Security
NudgeBee is designed with security at its core. NudgeBee Cloud (the managed SaaS offering) is SOC 2 Type II certified and ISO 27001 certified. These certifications cover the hosted service; self-hosted (Community and Enterprise) deployments run entirely within your own infrastructure, under your own controls.
This page covers NudgeBee's Enterprise Guardrails — authentication, authorization, approval workflows, and audit trails — that keep your operations secure and compliant.
info
NudgeBee does not store passwords. All authentication is handled through SSO providers or magic email links, keeping your login process secure and simple.
Authentication
- OAuth SSO with Google, Okta, OneLogin, Azure AD (and B2C), and Auth0 is available in all editions (Community, Enterprise, Cloud). See Authentication Integration for setup.

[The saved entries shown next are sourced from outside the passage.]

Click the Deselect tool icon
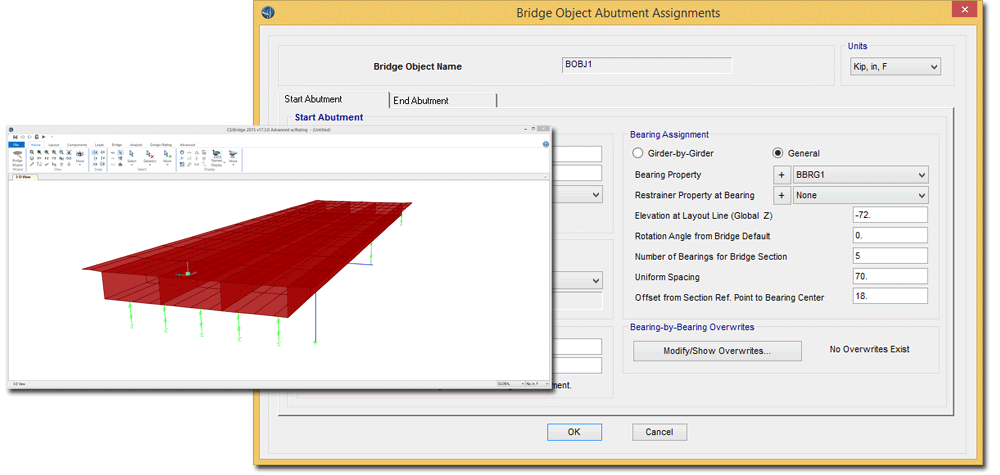1000x475 pixels. point(149,155)
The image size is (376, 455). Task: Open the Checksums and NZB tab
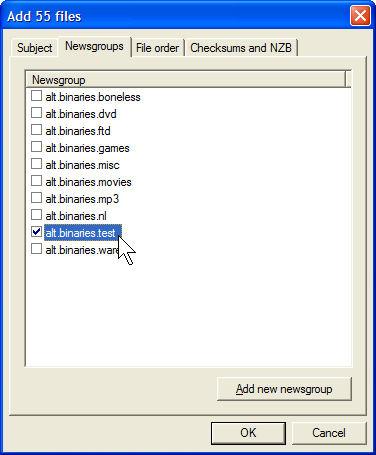(241, 48)
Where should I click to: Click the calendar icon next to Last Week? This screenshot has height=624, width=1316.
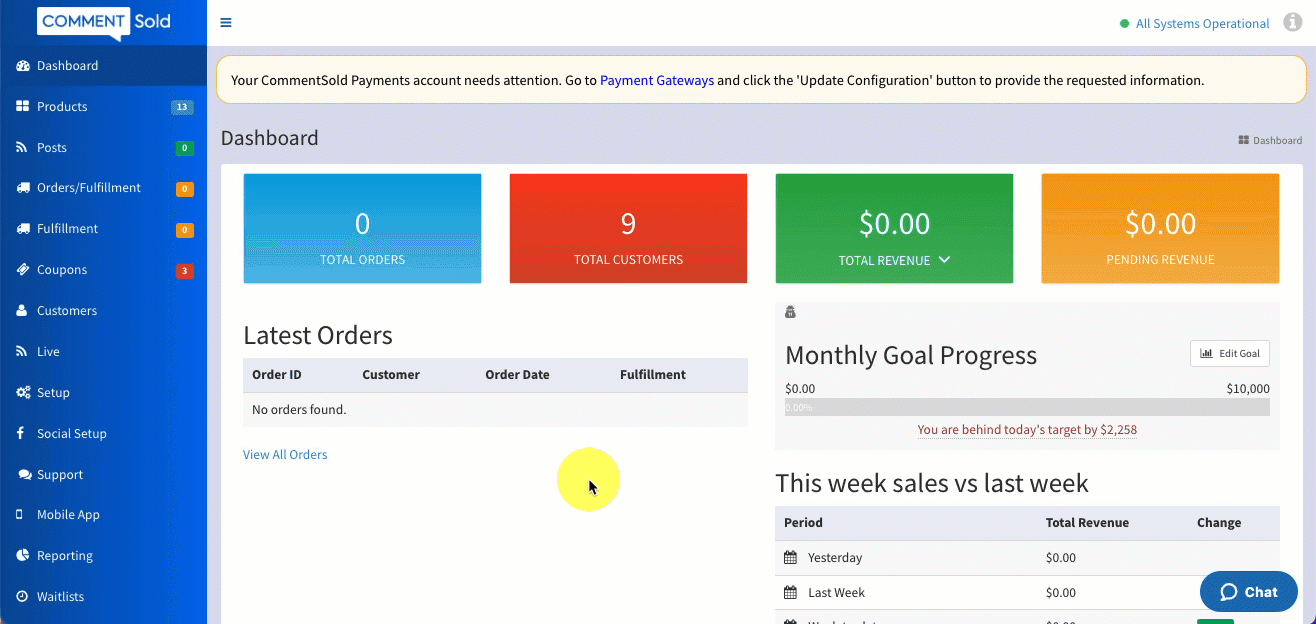pyautogui.click(x=790, y=592)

- SAML 2.0 SSO (with IdP-driven user provisioning and group-to-role mapping) is available in the Enterprise and Cloud editions.

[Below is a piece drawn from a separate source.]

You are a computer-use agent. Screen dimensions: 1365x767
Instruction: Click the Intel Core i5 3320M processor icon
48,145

- Users without SSO can use magic email links — enter your email and receive a one-time login link. No password required.
- Credentials for external integrations are stored encrypted (AES-GCM) at rest using the
NUDGEBEE_ENCRYPTION_KEYset at install time.
Authorization
- Currently, NudgeBee supports tenant level authorization with 2 roles(admin, readonly)
Audit
- User operations are tracked and can be viewed on the UI.